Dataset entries
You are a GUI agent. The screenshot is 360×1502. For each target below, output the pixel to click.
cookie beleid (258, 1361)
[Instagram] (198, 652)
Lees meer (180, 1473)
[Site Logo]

#### What this task involves:
Every word of every entry must be returned as it appears.

#### Expected answer:
You are a GUI agent. The screenshot is 360×1502. For each target below, output the pixel to click.
cookie beleid (258, 1361)
[Instagram] (198, 652)
Lees meer (180, 1473)
[Site Logo]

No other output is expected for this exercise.